Everything You Wanted to Know About Dinosaur Sex

By studying dinosaurs’ closest living relatives, we are able to uncover their secret mating habits and rituals

Prominent structures such as long necks could well have been used in mating displays of dinosaurs. Illustration by Luis Rey

I have been sitting here with two Stegosaurus models for 20 minutes now, and I just can’t figure it out. How did these dinosaurs—bristling with spikes and plates—go about making more dinosaurs without skewering each other?

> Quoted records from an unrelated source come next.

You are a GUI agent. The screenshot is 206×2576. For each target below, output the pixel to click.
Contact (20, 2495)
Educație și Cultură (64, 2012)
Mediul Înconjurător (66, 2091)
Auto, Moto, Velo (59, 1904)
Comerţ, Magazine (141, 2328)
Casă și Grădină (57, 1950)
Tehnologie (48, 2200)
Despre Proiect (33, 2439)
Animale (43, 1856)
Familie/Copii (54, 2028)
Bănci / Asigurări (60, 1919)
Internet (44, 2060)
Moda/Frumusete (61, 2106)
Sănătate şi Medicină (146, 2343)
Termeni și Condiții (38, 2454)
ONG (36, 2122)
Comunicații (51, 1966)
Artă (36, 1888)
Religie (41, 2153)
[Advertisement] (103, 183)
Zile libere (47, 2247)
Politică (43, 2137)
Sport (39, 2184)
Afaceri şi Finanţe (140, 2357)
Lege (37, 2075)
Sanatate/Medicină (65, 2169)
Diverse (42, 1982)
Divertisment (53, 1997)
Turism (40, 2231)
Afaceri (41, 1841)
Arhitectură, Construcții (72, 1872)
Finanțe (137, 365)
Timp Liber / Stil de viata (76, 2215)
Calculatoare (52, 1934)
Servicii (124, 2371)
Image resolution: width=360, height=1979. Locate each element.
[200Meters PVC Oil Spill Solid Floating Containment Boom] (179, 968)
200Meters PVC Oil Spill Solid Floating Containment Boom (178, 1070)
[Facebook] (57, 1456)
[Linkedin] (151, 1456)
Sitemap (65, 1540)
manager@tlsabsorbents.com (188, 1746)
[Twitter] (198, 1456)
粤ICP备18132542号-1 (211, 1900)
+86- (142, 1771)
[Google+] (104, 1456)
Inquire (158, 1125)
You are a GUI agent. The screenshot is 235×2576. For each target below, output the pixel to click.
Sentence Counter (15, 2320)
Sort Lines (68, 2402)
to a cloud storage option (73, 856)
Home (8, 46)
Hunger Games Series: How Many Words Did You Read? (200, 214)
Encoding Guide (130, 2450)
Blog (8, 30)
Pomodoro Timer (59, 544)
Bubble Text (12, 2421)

Stegosaurus has become an icon of the mystery surrounding dinosaur sex. Dinosaurs must have mated, but just how they did so has puzzled paleontologists for more than 100 years. Lacking much hard evidence, scientists have come up with all kinds of speculations: In his 1906 paper describing Tyrannosaurus rex, for instance, paleontologist Henry Fairfield Osborn proposed that male tyrant dinosaurs used their minuscule arms for “grasping during copulation.” Others forwarded similar notions about the function of the thumb-spikes on Iguanodon hands. These ideas eventually fell out of favor—perhaps due to embarrassment as much as anything else—but the question remained. How can we study the sex lives of animals that have been dead for millions upon millions of years?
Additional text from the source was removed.